# Uber Is About to Kill a Lot More Jobs - Mel Magazine - 11Jan2017



## Michael - Cleveland

https://melmagazine.com/uber-is-about-to-kill-a-lot-more-jobs-f4497f5538d#.4xs5a889o
*Uber Is About to Kill a Lot More Jobs*
*The bane of taxi drivers everywhere is now taking on logistics*
Published on January 11, 2017 by John McDermott - MEL Magazine

At the end of December Uber debuted Uber Freight, its foray into the un-sexy yet lucrative world of logistics.

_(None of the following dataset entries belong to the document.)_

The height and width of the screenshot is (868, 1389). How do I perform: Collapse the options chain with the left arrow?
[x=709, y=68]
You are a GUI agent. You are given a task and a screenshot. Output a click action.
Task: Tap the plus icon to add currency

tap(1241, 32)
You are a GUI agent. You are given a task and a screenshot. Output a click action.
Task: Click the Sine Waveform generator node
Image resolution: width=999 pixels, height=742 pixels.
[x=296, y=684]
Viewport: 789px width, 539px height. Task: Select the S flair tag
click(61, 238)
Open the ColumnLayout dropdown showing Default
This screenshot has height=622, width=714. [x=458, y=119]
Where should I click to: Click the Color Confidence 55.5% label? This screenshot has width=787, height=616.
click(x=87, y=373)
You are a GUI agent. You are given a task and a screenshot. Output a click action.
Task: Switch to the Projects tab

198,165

Many saw Uber's entry into freight as a death knell for trucking companies, as Uber is looking to build a fleet of driverless trucks.








And while the threat to trucking is real, Uber Freight poses a more immediate risk to the thousands of mid-level, white-collar support staff jobs in the industry.

My first job out of a college was for one of the several third-party logistics (3PL) firms Uber will now compete with, and every day I worked there I sat around thinking (wishing!) some well-financed, technologically savvy company would come along and streamline the process and free me from the mindless drudgery of the job.

Here's how things operate in third-party logistics (also known as freight brokerage).

A team of account representatives speaks with "shippers" - companies looking to move goods from Points A to B - about what shipments (or "loads") they're looking to move that day, and then enter that information into their software system. Meanwhile, another team of account representatives speaks with "carriers" (trucking companies) about where in the U.S. they have empty trucks and enter _that_ data into the software, as well. Operations workers then match trucks to shipments and broker deals.

Say Anheuser-Busch needs to move cases of Budweiser from its plant in St. Louis to a warehouse in Chicago, for example. And say a truck empties a shipment in nearby St. Charles, Missouri, and wants to pick up a load for its ride back to Racine, Wisconsin. Anheuser-Busch would pay the 3PL to handle the shipment, and the 3PL would turn around and pay the truck to move the beer. (The 3PL makes money by paying the trucker less than Anheuser-Busch paid it.)

If this process seems wildly inefficient, it is! A 3PL is the definition of a middleman, and employs hundreds, if not thousands, of operations employees to input this data and brokers these deals every day.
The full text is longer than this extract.